╭─ SOURCE PASSAGE

= Sir Brian Broughton, 3rd Baronet =

British politician

Sir Brian Broughton, 3rd Baronet (1677–1724) of Broughton Hall, Staffordshire was a British politician who sat in the House of Commons from 1715 to 1724.

Broughton was born at Beaudesert, Staffordshire on 19 September 1677, the eldest surviving son of Sir Thomas Broughton, 2nd Baronet and his wife Rhoda Amcotts, daughter of John Amcotts of Aisthorpe, Lincolnshire. He was educated at Kensington and was admitted at Christ's College, Cambridge on 2 October 1695 and at Middle Temple on 30 July 1698. In 1699, he was awarded BA at Cambridge. He married Elizabeth Delves, daughter of Sir Thomas Delves, 4th Baronet, of Doddington, Cheshire on 10 February 1710, and succeeded to the baronetcy on the death of his father also in 1710.

Broughton was returned as a Whig Member of Parliament for Newcastle-under-Lyme on 2 June 1715 after a petition, having come third in the poll at the 1715 general election. He was returned unopposed for Newcastle-under-Lyme at the 1722 general election.

╰─
╭─ ITEMS

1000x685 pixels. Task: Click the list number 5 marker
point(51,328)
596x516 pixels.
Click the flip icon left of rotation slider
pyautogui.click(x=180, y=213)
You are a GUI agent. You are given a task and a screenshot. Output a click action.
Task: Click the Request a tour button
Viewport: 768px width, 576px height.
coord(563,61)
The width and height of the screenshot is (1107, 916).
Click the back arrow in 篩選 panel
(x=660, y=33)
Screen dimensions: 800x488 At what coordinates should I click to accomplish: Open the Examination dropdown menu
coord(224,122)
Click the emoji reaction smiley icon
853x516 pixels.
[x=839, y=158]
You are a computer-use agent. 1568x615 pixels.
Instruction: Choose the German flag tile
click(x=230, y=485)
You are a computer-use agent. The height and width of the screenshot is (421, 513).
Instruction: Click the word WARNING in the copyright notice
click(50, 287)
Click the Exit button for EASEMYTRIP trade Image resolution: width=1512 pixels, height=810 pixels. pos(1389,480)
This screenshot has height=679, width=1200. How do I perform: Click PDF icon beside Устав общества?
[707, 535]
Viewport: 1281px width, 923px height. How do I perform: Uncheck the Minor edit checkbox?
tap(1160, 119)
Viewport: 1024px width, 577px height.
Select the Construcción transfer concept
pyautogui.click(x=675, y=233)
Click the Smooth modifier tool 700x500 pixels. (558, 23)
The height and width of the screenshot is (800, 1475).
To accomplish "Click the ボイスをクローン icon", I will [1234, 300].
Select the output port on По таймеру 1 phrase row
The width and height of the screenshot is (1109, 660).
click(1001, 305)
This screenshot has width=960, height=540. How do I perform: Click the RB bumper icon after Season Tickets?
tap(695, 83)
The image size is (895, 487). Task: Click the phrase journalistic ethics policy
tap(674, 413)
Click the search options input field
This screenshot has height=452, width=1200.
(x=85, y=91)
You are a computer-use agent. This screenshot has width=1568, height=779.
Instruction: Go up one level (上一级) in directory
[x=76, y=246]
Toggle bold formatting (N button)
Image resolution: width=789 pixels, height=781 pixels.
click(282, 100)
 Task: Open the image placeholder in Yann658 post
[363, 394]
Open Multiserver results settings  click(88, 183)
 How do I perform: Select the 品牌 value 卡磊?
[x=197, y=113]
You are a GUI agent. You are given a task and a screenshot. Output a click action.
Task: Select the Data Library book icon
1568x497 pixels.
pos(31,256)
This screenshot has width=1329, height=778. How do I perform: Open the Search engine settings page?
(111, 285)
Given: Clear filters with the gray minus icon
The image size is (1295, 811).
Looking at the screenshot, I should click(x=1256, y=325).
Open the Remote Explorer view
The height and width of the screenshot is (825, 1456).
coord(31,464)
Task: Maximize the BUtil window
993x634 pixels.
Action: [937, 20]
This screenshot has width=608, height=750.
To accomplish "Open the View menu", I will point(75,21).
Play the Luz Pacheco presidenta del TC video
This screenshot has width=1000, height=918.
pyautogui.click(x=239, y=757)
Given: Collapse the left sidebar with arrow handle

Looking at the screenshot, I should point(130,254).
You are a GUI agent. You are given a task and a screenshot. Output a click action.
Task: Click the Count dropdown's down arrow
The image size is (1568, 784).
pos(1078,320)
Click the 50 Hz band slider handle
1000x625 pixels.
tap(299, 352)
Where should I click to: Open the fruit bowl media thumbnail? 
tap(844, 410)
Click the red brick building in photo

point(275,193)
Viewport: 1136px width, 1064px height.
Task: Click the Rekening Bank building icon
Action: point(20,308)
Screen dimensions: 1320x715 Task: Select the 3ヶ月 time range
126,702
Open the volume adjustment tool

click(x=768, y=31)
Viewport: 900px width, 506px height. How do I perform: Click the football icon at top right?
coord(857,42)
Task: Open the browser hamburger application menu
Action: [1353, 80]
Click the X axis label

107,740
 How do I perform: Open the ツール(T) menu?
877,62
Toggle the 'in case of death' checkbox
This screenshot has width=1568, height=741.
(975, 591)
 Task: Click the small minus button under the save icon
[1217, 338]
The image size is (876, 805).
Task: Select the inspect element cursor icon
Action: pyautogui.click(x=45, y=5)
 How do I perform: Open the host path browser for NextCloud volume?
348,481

╰─

> [THINGS TO DO]
1. Which full dates, giving day, month and year, appear in the Broughton biography?
2. Could you reproduce the part of the Broughton biography between "Sir Brian Broughton, 3rd Baronet (1677–1724)" and "1715 to 1724.", inclusive?

> [THE SOLUTIONS]
1.
19 September 1677
2 October 1695
30 July 1698
10 February 1710
2 June 1715

2.
Sir Brian Broughton, 3rd Baronet (1677–1724) of Broughton Hall, Staffordshire was a British politician who sat in the House of Commons from 1715 to 1724.